Mobile messaging services provider TynTec has just launched a new service which will allow major telecoms carriers to route voice calls to mobile phones directly to their destination network operator.

The new service, called Voice Network Query, will overcome the issue of onward routing of voice calls to ported mobile numbers, thus reducing the issue of excess network traffic generated by voice calls misrouted due to mobile number portability.

When a mobile user switches network but retains their current phone number, calls have traditionally been routed via the user’s former operator’s infrastructure, which then routes calls to the operator which now provides service to the customer.  This double handling of calls generates additional network traffic and transmission costs which, ultimately, are passed on to subscribers. With TynTec’s Voice Network Query, TynTec customers can check the actual network of a mobile number before routing the call, thus routing the voice call directly to the correct network and avoiding unnecessary network traffic.
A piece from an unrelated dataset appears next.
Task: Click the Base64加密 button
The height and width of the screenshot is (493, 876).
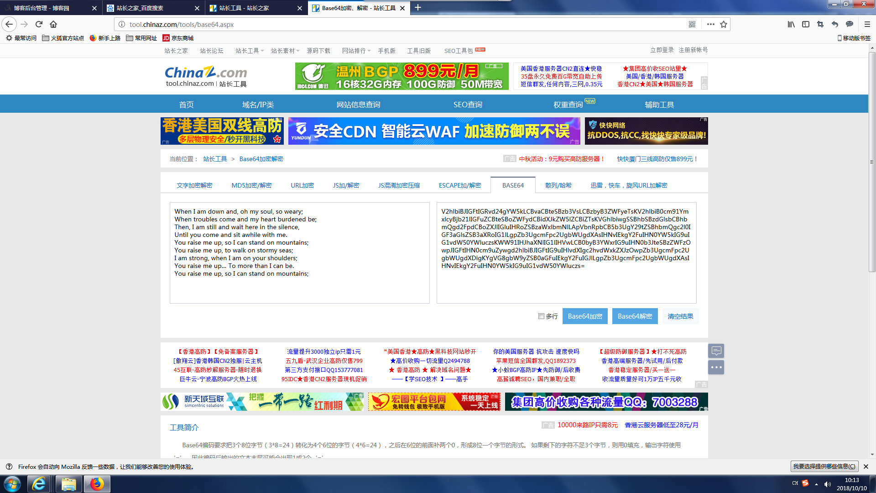Action: [x=584, y=316]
TynTec is able to offer this unique service through its portfolio of deep-level (SS7) connections into the global mobile network.  Using their access directly into mobile operators, TynTec can query any mobile number to establish its home network, whichever operator that number might have originated on.
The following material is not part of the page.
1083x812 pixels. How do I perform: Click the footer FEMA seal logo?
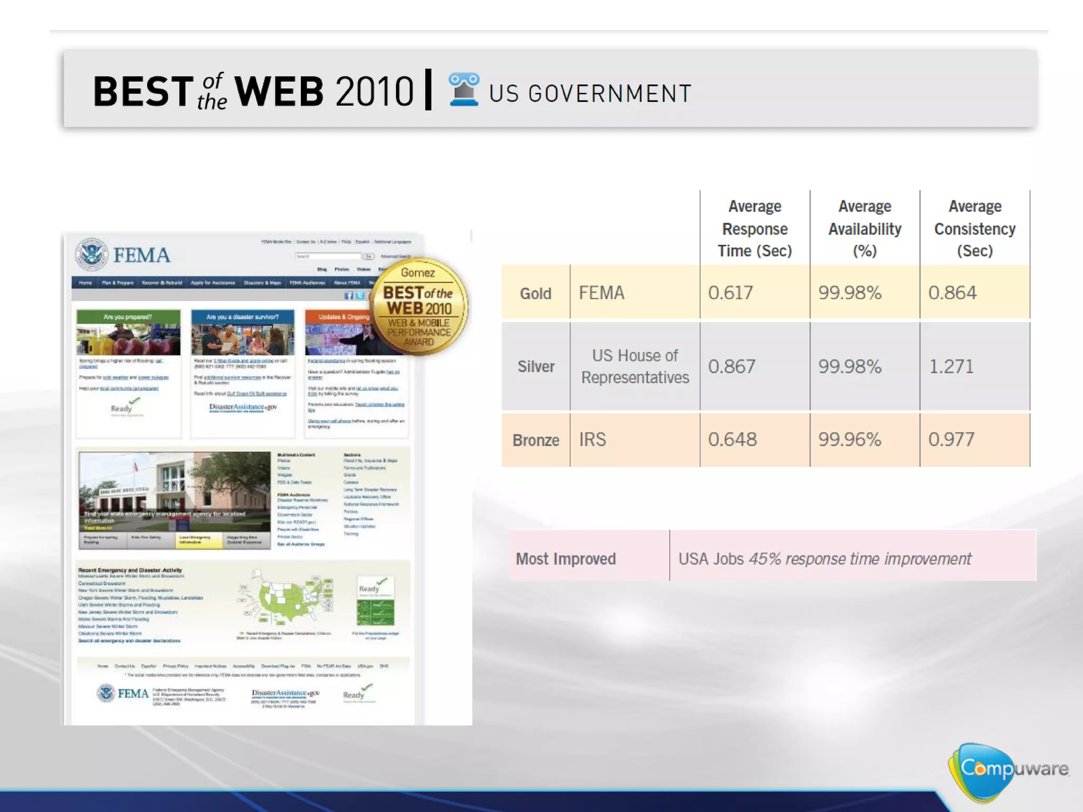pyautogui.click(x=106, y=693)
Michael Kowalzik, CEO, TynTec, said: ‘Mobile Number Portability is a great thing for consumers but has caused huge amounts of problems in the routing of voice calls and lack of tariff transparency for the subscriber.  Because mobile numbers are attached to a particular operator, when that number is ported onto a customer’s new operator, the routing process can become hugely complex.

‘Voice Network Query overcomes that problem with a simple and elegant solution – by ‘asking’ the phone what network its sitting on before routing the call it’s possible to connect directly to the right network without the hassle and cost of unnecessary connections through intermediary operators.”